Tech Stack Defuddle is written entirely in TypeScript 5.3 with strict mode enabled and targets ES6 output via three separate tsconfig files for browser, declarations, and Node.js builds. The browser bundles are produced by Webpack 5 using ts-loader and TerserPlugin, while the Node.js bundle uses tsc directly. The single runtime production dependency is commander (^12.1.0) for the CLI argument parser. Optional dependencies include linkedom (^0.18.12) as the preferred DOM implementation for Node.js, turndown (^7.2.0) for HTML-to-Markdown conversion, and mathml-to-latex plus temml for math conversion in the full bundle. Testing runs on Vitest 3.x with fixtures sourced from real-world HTML snapshots in tests/fixtures/, and the test suite spans 15 dedicated test files covering CLI behavior, Markdown output, media removal, schema.org fallback, SVG sanitization, async conversation parsing, and platform-specific extractors for YouTube, Reddit, Bilibili, and Twitter/X.

Code Quality The codebase demonstrates strong TypeScript discipline — all public APIs are fully typed through interfaces in src/types/ and src/types/extractors.ts, the BaseExtractor abstract class enforces a consistent canExtract() / extract() / canExtractAsync() contract across all 27 extractors, and strict mode is enforced across all tsconfig targets. Error handling is explicit: DOM operations are wrapped in try/catch blocks with console.warn fallbacks, URL parsing failures degrade gracefully, and the async extraction path is guarded by canExtractAsync() before any network call is made. The test suite is comprehensive with extensive fixture-based coverage — real HTML snapshots from target platforms are stored in tests/fixtures/ and compared against tests/expected/ outputs, ensuring regressions are caught at the HTML level rather than just unit-testing internals. A custom ESLint script (check-no-innerhtml.mjs) enforces that innerHTML is never used directly in production source, a meaningful security-conscious constraint given the library processes untrusted web content.

What Makes It Unique Defuddle’s most distinctive technical choices separate it clearly from Mozilla Readability and generic scraping tools. The use of a page’s own mobile CSS as a removal heuristic is particularly clever — rather than maintaining a static blocklist of CSS class names, Defuddle simulates a narrow viewport and reads the site’s own responsive design intent to identify what the site itself considers non-essential at small widths.

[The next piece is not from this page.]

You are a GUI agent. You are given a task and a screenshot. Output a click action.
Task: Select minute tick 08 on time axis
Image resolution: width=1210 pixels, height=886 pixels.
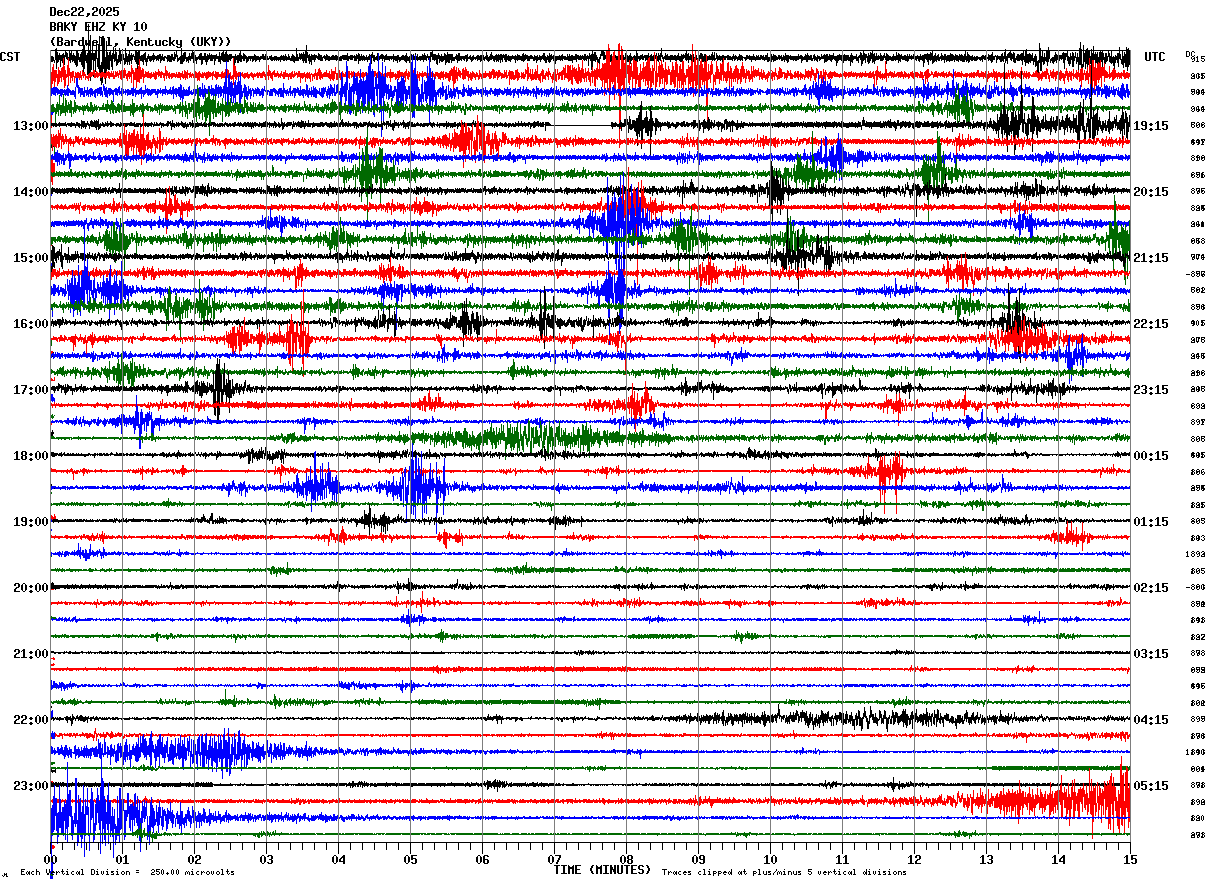626,859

The HTML standardization layer is unusually deep: while most content extractors stop at selecting the content node, Defuddle normalizes math equations (MathJax, KaTeX, raw LaTeX delimiters) to standard MathML, converts 4 callout dialects to a unified Obsidian-compatible format, and strips syntax-highlighting markup from code blocks while preserving language annotations — making the output directly suitable for downstream tools like Markdown converters and knowledge base applications without further post-processing. The per-platform extractor model for 27 major sites, including async transcript fetching for YouTube and Bilibili, addresses the fundamental limitation of pure DOM scoring on dynamic or opaque platforms.